Alors que les tensions persistent au Liban, un changement notable s’impose dans la conduite des opérations militaires israéliennes: la multiplication des frappes ciblées, aussi bien dans le sud que jusqu’à la capitale. Cette évolution soulève de nombreuses interrogations sur les logiques militaires et les risques d’escalade.

Des frappes guidées par le renseignement en temps réel

Selon le général Khalil Gemayel, interrogé par Ici Beyrouth, ces opérations répondent avant tout à une logique de précision extrême. «De manière générale, les frappes sans avertissement visent une personne ou un groupe spécifique faisant l’objet d’un suivi sécuritaire et de renseignement précis.», explique-t-il. L’objectif n’est plus la destruction massive, mais l’élimination ciblée.

Cette évolution repose largement sur des capacités avancées en matière de renseignement. «Depuis le début de la guerre de soutien à Gaza en 2023, puis après l’accord de cessation des hostilités en 2024, jusqu’au conflit actuel, il est certain que lorsqu’Israël obtient des informations fiables sur une cible qu’il souhaite éliminer, il saisit immédiatement l’opportunité sans hésitation et frappe où qu’elle se trouve, avec une grande précision, en particulier dans les zones libanaises qu’il considère comme non favorables au Hezbollah.
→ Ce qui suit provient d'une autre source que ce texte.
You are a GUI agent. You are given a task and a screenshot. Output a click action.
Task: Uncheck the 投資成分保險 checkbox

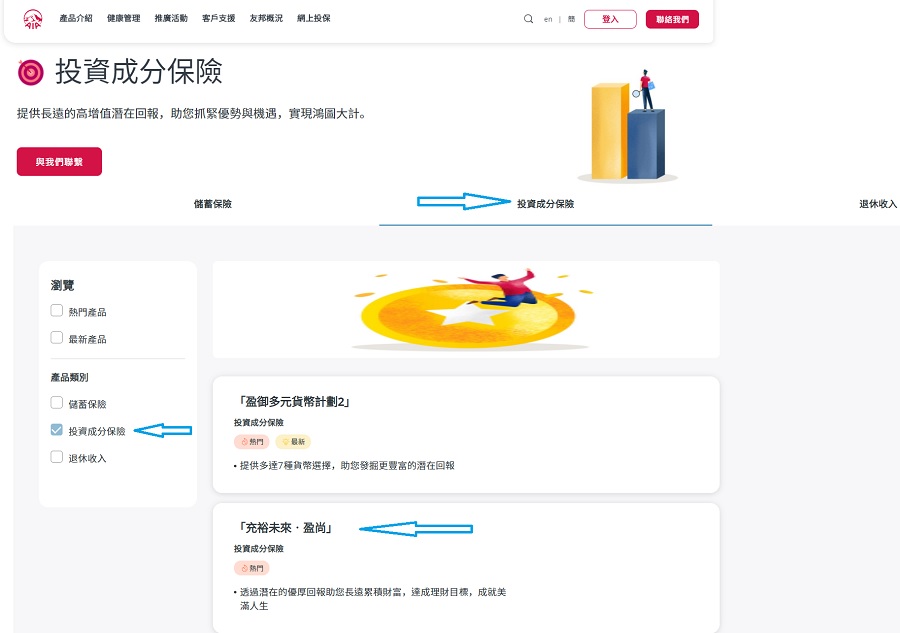pos(57,430)
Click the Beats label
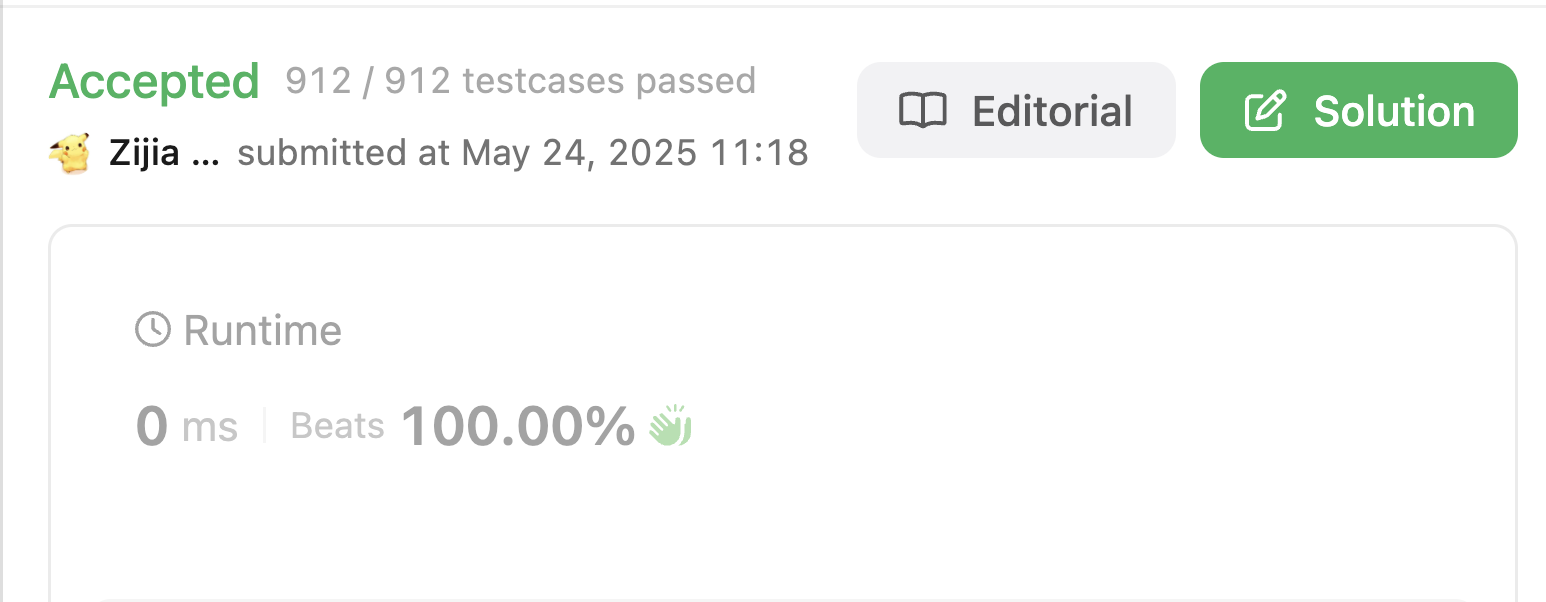 pyautogui.click(x=337, y=426)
Dans ces cas, une seule pièce ou un appartement précis est visé afin de réduire autant que possible les dommages collatéraux», précise-t-il. Le recours à l’intelligence artificielle, aux dispositifs électroniques et aux outils de surveillance permet ainsi une identification rapide et efficace des cibles, notamment lorsque celles-ci utilisent des téléphones portables.

Des réalités différentes

Une distinction significative demeure entre les opérations menées dans le sud et celles conduites dans le reste du pays. «Il existe une grande différence dans le mode et la méthode de ciblage entre le sud et la banlieue sud de Beyrouth, d’une part, et les autres régions du Liban, d’autre part. Dans les zones considérées par Israël comme extérieures à l’environnement du Hezbollah, les frappes ne sont menées qu’après confirmation de la cible et sont précises et ponctuelles, sans avertissement, tandis que des bâtiments entiers sont détruits dans les autres zones.»

Le sud, en grande partie vidé de ses habitants, offre un environnement opérationnel différent.

À Beyrouth, en revanche, la densité urbaine rend chaque frappe potentiellement plus sensible et plus risquée sur les plans humanitaire et politique.

Vers une escalade inévitable?

Malgré l’intensification des frappes, le général Khalil Gemayel estime que la logique globale du conflit reste inchangée. «Israël suit les cibles qu’il prévoit d’éliminer à l’aide de divers moyens de renseignement et de technologies, et une seule erreur de la cible peut suffire à lui offrir une opportunité.», rappelle-t-il, évoquant également le coût élevé des missiles utilisés.

Souvent lancées depuis la mer, ces opérations traduisent une volonté de limiter les risques tout en maintenant une pression constante.

Reste que cette dynamique alimente un climat d’insécurité croissant. Si aucune rupture stratégique majeure n’est encore observable, la multiplication des frappes sans avertissement pourrait, à terme, accroître les tensions et ouvrir la voie à une escalade plus large.